◆ Item-finding records:
------------------------------------

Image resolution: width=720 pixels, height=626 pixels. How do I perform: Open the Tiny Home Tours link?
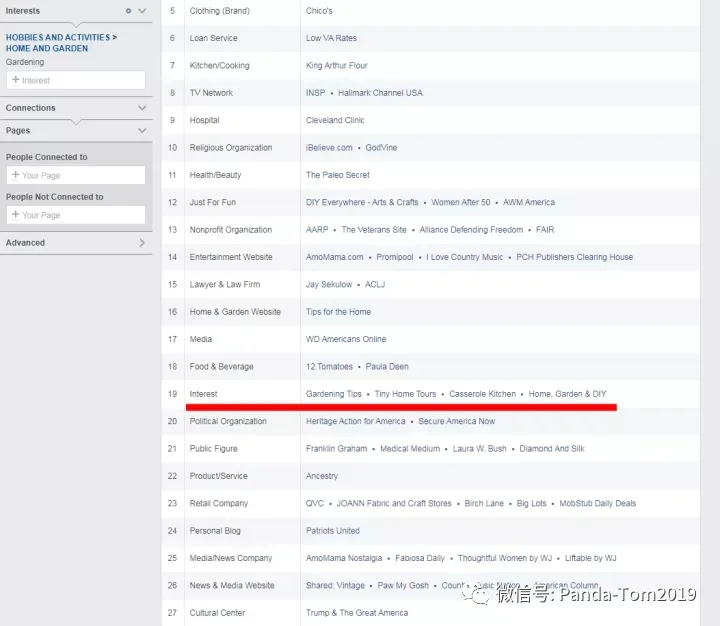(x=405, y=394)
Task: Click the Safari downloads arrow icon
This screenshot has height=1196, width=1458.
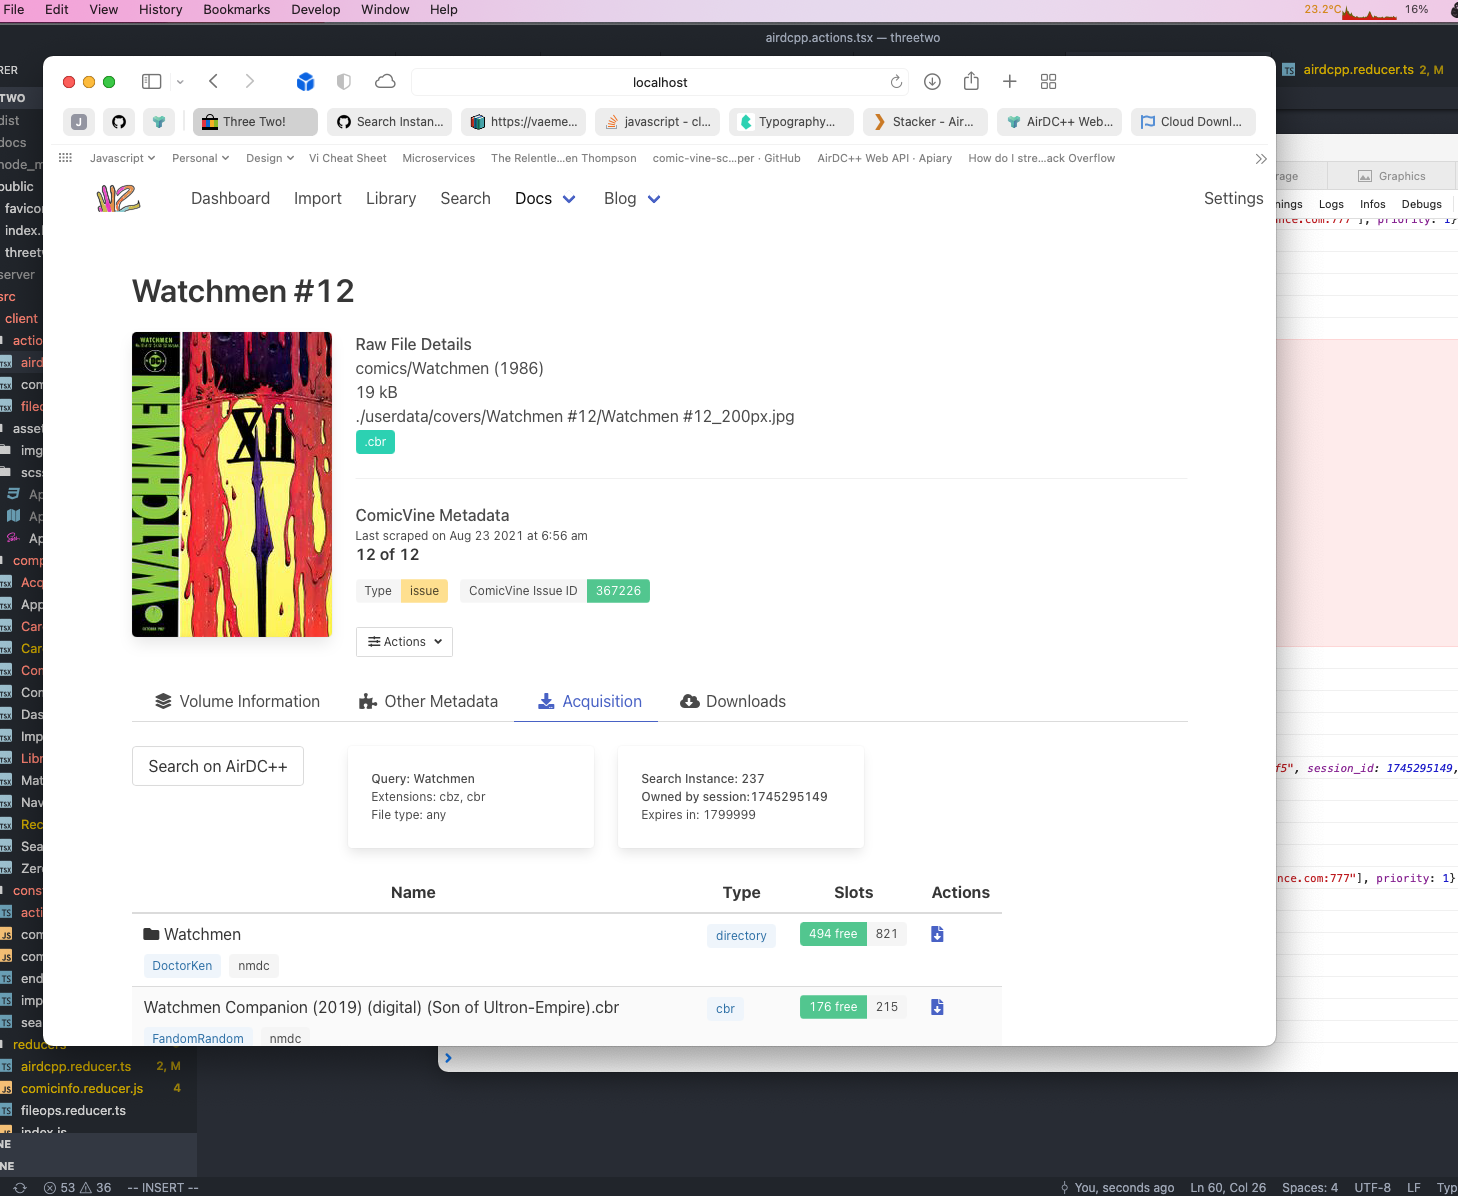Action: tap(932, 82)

------------------------------------

◆ Short exercise: Count how many lines of the records above contain the string "width", matching case exactly, and reply with that number alone.

◆ Result of the task: 2